Format every line of the listing below as a numbered list, omitting any blank lines. Leave the pictures out.
[Start Working data]
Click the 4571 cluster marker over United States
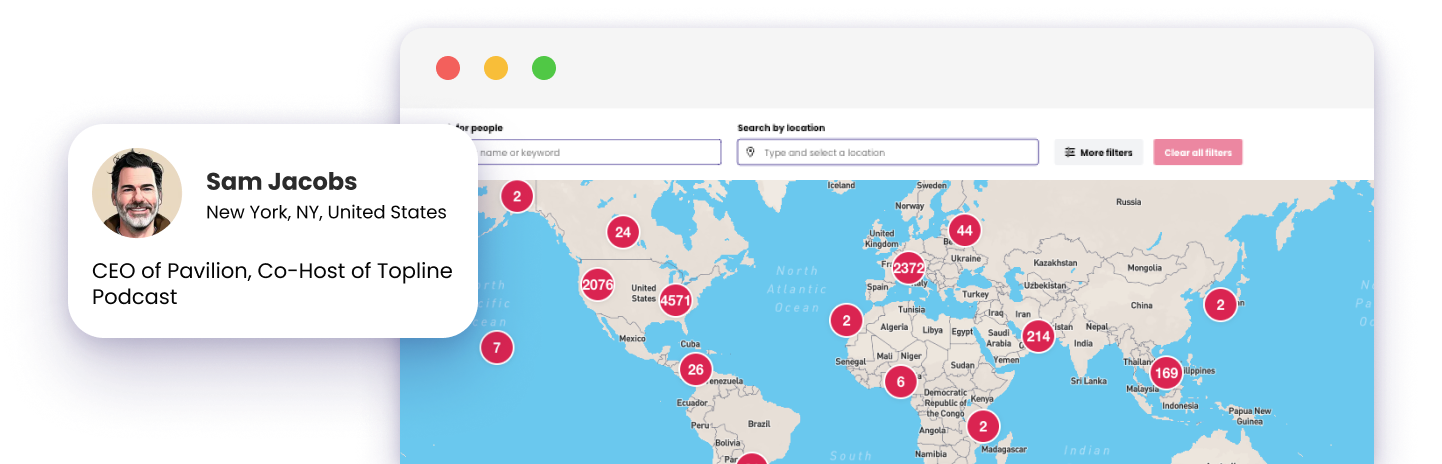Screen dimensions: 1442x464 pos(676,299)
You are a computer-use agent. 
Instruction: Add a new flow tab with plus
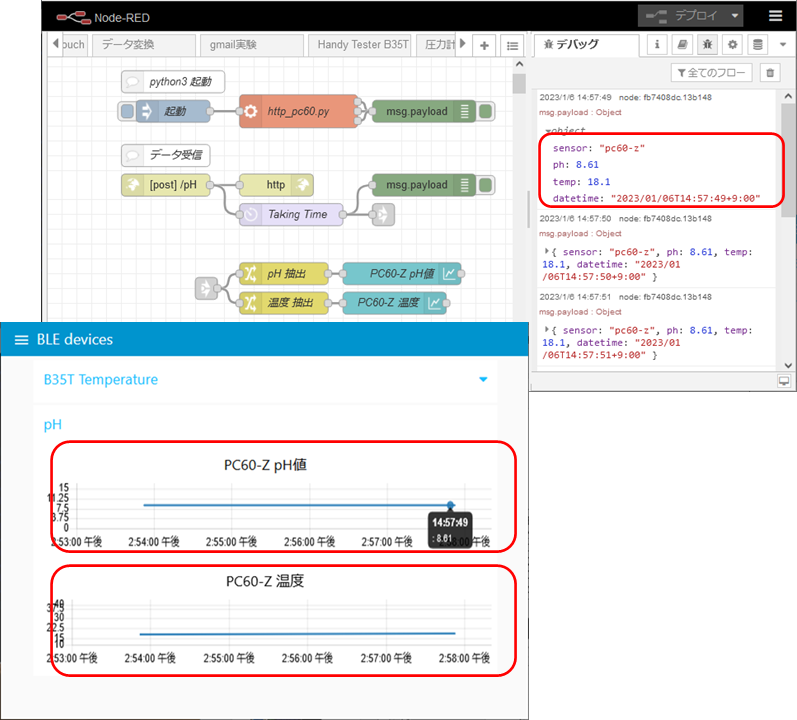(x=484, y=45)
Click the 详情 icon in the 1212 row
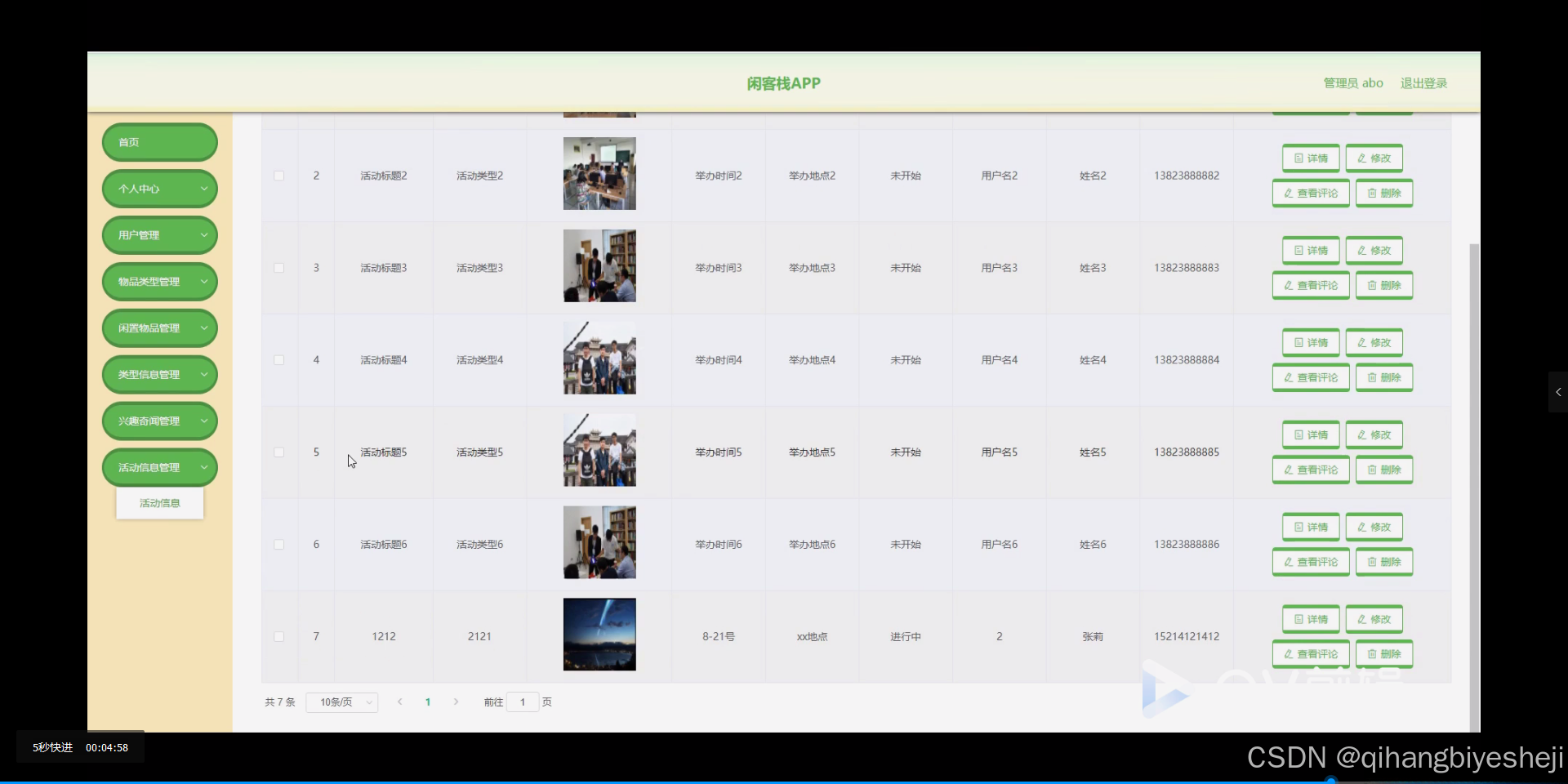Image resolution: width=1568 pixels, height=784 pixels. (1298, 619)
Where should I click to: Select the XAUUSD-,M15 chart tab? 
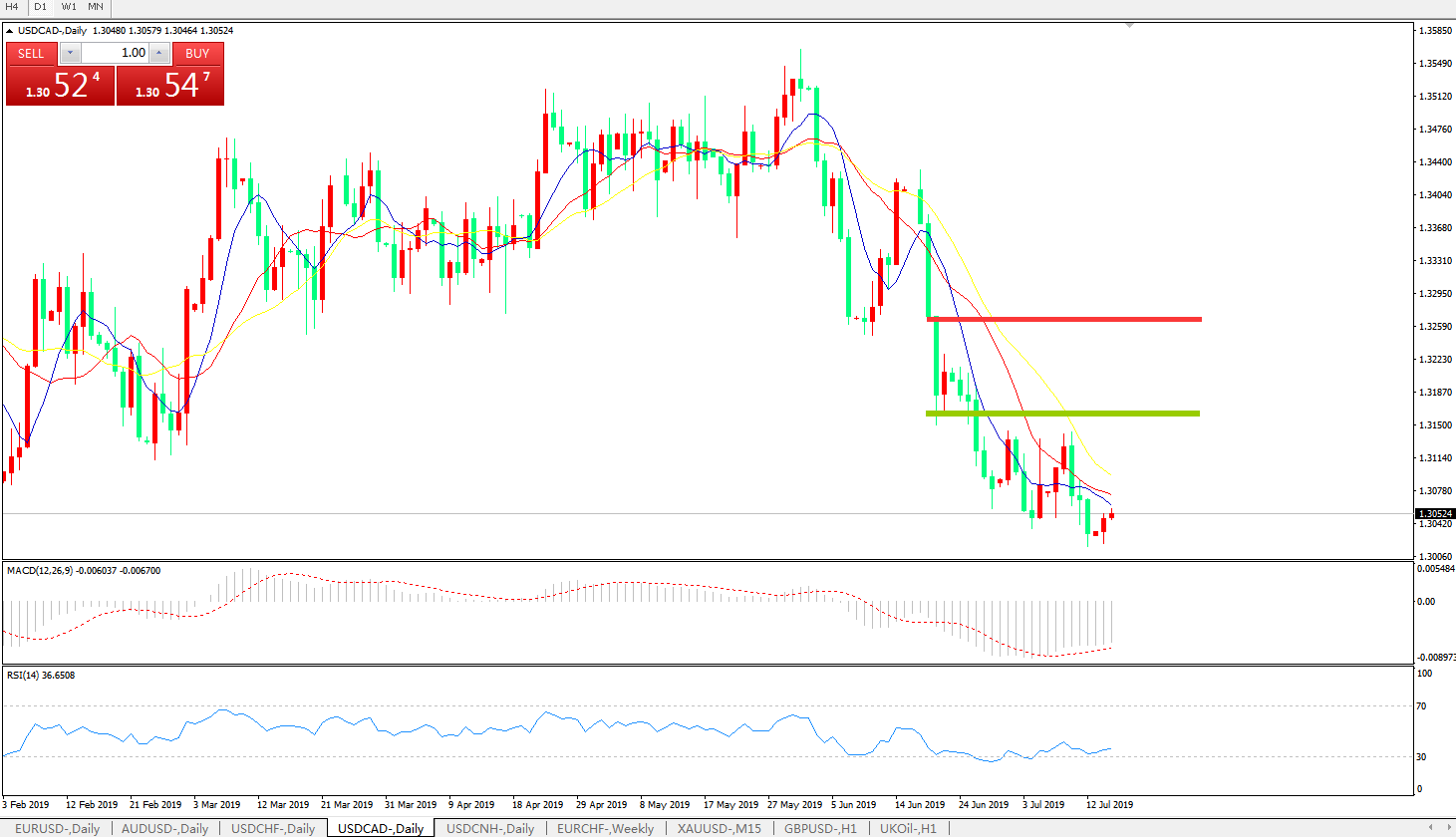click(x=719, y=828)
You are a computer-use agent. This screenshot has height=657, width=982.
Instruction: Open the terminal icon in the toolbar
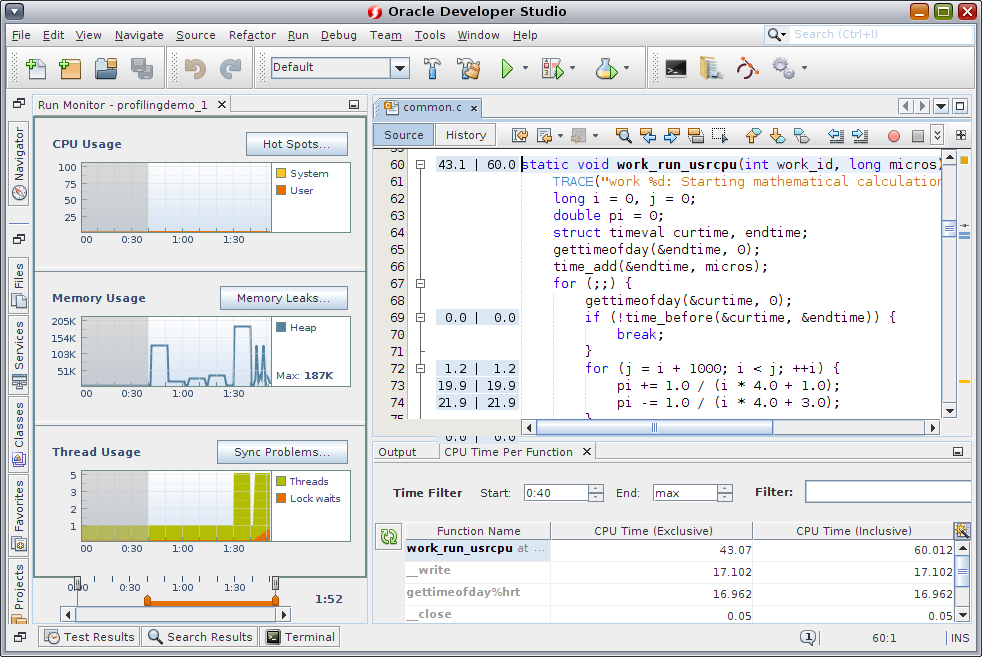point(676,68)
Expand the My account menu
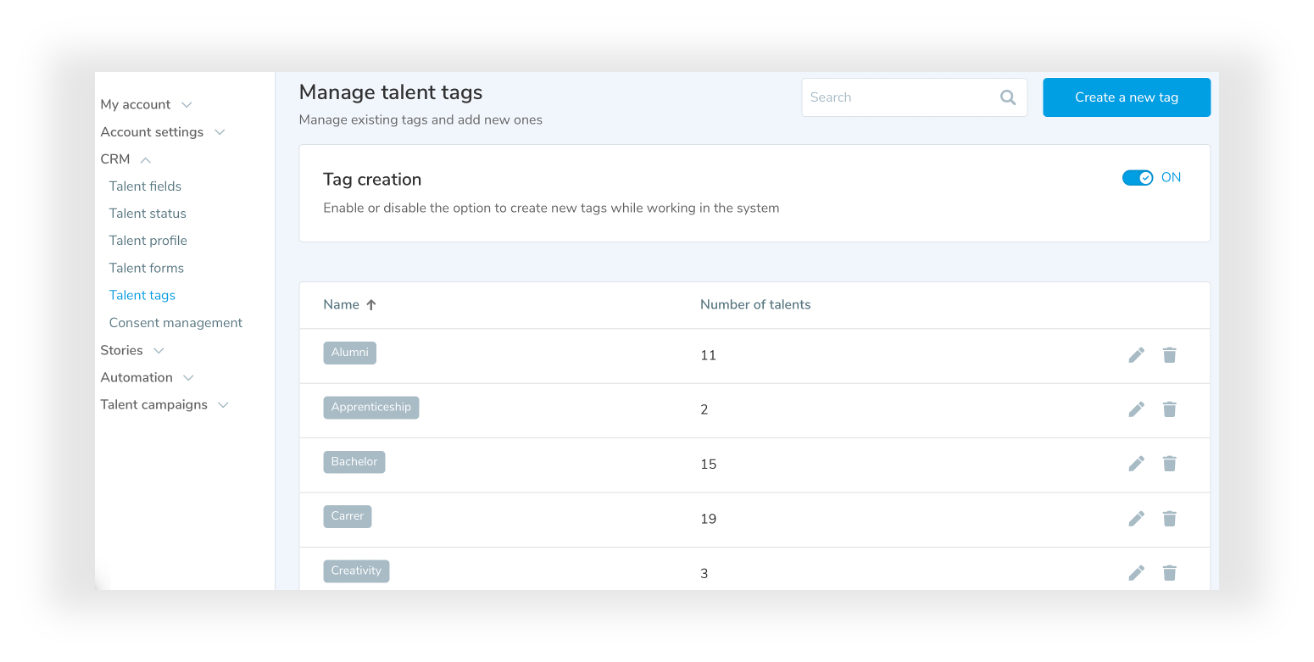Viewport: 1314px width, 662px height. (x=146, y=105)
[End Working data]
Answer to this task:
1. Click the 4571 cluster marker over United States
2. Screen dimensions: 1442x464 pos(676,299)
3. You are a computer-use agent. 
4. Instruction: Add a new flow tab with plus
5. (x=484, y=45)
6. Click the 详情 icon in the 1212 row
7. Image resolution: width=1568 pixels, height=784 pixels. (1298, 619)
8. Where should I click to: Select the XAUUSD-,M15 chart tab? 
9. click(x=719, y=828)
10. You are a computer-use agent. This screenshot has height=657, width=982.
11. Instruction: Open the terminal icon in the toolbar
12. point(676,68)
13. Expand the My account menu
14. Viewport: 1314px width, 662px height. (x=146, y=105)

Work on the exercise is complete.